Zerotier CEO: Harvested Network Data Is Crypto’s Top Quantum Risk

Zerotier CEO Andrew Gault warned attackers are copying encrypted transaction traffic now to store and decrypt later, calling data in transit the primary quantum threat to cryptocurrencies.

Zerotier CEO Andrew Gault warned that adversaries are copying encrypted transaction traffic today with the intent to decrypt it when quantum computers become powerful enough. He called data moving between institutions the primary quantum threat to cryptocurrencies and described the tactic as “harvest now, decrypt later.”

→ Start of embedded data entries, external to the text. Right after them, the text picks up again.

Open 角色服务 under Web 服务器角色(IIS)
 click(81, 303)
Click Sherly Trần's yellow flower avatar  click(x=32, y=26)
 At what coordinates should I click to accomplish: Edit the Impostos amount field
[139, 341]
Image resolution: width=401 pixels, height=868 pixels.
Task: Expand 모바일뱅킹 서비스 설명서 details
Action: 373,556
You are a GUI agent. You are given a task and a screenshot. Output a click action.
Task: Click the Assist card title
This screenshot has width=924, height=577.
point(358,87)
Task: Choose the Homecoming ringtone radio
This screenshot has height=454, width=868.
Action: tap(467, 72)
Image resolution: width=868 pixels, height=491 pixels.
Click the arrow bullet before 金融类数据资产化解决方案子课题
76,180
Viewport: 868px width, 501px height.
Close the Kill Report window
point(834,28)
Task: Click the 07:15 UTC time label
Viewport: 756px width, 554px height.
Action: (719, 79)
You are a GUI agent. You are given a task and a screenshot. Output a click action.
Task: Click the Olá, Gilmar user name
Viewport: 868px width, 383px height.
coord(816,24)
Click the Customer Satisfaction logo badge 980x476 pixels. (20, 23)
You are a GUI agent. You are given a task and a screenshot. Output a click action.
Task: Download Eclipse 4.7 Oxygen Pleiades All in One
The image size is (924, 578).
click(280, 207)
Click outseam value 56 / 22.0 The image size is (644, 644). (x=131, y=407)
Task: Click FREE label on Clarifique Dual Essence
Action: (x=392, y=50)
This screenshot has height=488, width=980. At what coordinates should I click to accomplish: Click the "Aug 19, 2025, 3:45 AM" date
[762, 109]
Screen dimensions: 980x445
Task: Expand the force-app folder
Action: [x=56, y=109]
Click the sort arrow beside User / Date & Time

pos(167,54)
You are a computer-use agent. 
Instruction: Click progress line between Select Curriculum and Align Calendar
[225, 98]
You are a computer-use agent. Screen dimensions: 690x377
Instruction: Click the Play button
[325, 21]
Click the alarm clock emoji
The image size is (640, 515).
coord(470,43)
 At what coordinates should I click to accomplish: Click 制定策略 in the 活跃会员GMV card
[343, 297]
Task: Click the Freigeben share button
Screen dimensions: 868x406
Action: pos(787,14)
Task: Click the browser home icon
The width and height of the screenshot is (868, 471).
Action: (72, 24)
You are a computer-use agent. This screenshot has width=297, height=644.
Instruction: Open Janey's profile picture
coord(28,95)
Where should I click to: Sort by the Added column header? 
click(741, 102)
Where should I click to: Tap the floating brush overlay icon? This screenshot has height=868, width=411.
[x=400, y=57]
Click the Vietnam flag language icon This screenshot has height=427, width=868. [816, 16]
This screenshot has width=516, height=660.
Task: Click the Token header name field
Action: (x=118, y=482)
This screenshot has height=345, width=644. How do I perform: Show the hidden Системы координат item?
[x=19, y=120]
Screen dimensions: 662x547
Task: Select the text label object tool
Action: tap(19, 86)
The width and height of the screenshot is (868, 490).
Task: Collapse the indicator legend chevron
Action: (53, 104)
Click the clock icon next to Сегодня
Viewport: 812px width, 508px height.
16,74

Gault said attackers are storing interbank messages, payment authentication records and digital signatures. He argued that post-quantum cryptography only protects information created after systems upgrade, leaving previously captured traffic exposed to future decryption and possible forgery. “The financial system’s most dangerous vulnerability isn’t stored data, it’s the data moving between institutions right now,” he said.

The records Gault identified include settlement files, transaction confirmations and authentication logs. If those items are decrypted and altered later, past transactions could be questioned and legal liability reassessed, which would affect relationships among banks, exchanges and ledgers.

Industry responses vary. Ethereum began a coordinated post-quantum migration in 2026. Bitcoin has not adopted a comparable plan; its transactions use the elliptic curve digital signature algorithm (ECDSA), which is considered vulnerable to a sufficiently powerful quantum computer. Estimates for when such a machine could exist range from 2027 to 2035.

Developers and network communities have tended to favor voluntary transitions and to wait for mature standards from bodies such as the National Institute of Standards and Technology. That approach means data captured before a network-wide upgrade could remain at risk until upgrades are completed.

Zerotier has launched a product called Zerotier Quantum, a networking platform the company says meets high cryptographic benchmarks, including NIST standards used by the U.S. government. The company positions the product to protect data while it is in transit between institutions.

The discussion highlights a technical and governance question for distributed systems: how quickly can networks that require consensus implement cryptographic changes to protect traffic already moving across their networks while standards and migration plans are finalized?